Die Auswirkungen einer rechtshänderzentrierten Arbeitswelt
Die Folge davon wiederum ist, dass die gesellschaftliche Wahrnehmung der Linkshändigkeit als Nebensächlichkeit weiter zementiert wird. Das macht das Ansprechen von notwendigen Veränderungen schwierig, die zu einer Gleichstellung der linkshändigen Menschen am Arbeitsplatz führen würden. Die Chancengleichheit ist dadurch nicht gewahrt.
Asymmetrische Geräte und Maschinen führen im Arbeits- und Berufsleben oft zu einer Benachteiligung von Linkshändern, weil Maschinen, Geräte und Werkzeuge für den Gebrauch mit der rechten Hand gefertigt wurden. Rechtshändigen Menschen ist es oft nicht bewusst, wie viele Geräte, die sie für neutral halten, eindeutig für Rechtshänder optimiert wurden.

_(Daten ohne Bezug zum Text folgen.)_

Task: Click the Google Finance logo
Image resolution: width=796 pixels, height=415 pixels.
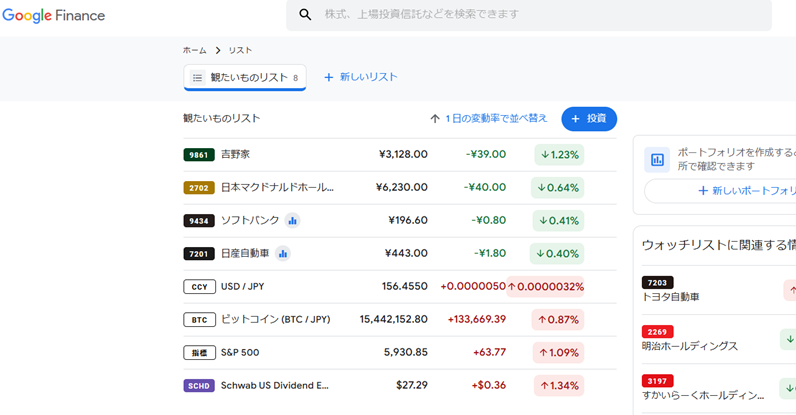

Durch diese für linkshändige Menschen nicht adäquaten Geräte und Maschinen kann die Arbeitsleistung für sie gemindert werden, es kann zu Fehlhaltungen (beispielsweise bei der Akkordarbeit am Fließband) kommen und zu einer chronischen Überlastung, die der Linkshänder irgendwann gar nicht mehr wahrnimmt. Das kann zur Folge haben, dass die Chancengleichheit für linkshändige Menschen im Beruf herabgesetzt wird.
Wie wir linkshändige Kinder stärken können
Festzuhalten ist: Es ist wichtig, dass linkshändige Kinder ein gesundes Selbstbewusstsein bezüglich ihrer Händigkeit entwickeln können. Dass ihnen bewusst wird, dass Linkshändigkeit eine normale Eigenschaft ist, so wie Rechtshändigkeit auch, und dass jeder linkshändige Mensch das Recht hat, dass Rücksicht auf seine individuellen Bedürfnisse als Linkshänder genommen wird. Und dass jeder linkshändige Mensch das Recht hat, anderes, für sich passendes Werkzeug zur Verfügung gestellt zu bekommen und er sich seine Handlungsabläufe und seinen Arbeitsplatz entsprechend seiner angeborenen Linkshändigkeit einrichten kann. Das ist eine Bringschuld der Gesellschaft, die in der vorschulischen, schulischen und in der beruflichen Pädagogik und Ausbildung unbedingt und selbstverständlich verankert sein müsste.
Heute ist es aber so, dass Eltern linkshändiger Kinder eher Bittsteller für ihr linkshändiges Kind sind und dass viele linkshändige Auszubildende sich überhaupt nicht trauen, nach angemessenen Gerätschaften und händigkeitsentsprechenden Anleitungen zu fragen.
Wenn unsere Gesellschaft das nicht schafft, werden linkshändige Menschen immer „Exoten“ bleiben, die sich an die rechtshändige Welt manchmal freiwillig, meist aber zwangsläufig anpassen, anpassen müssen und somit in ihrem Lebensalltag mehr oder weniger benachteiligt sind. Sie werden keine gleichen Chancen in der Vorschule, der Schule und am Arbeitsplatz und später im Berufsleben haben. Und sie werden sich nicht trauen, nach angemessenen Hilfestellungen zu fragen und gleiche Chancen einzufordern.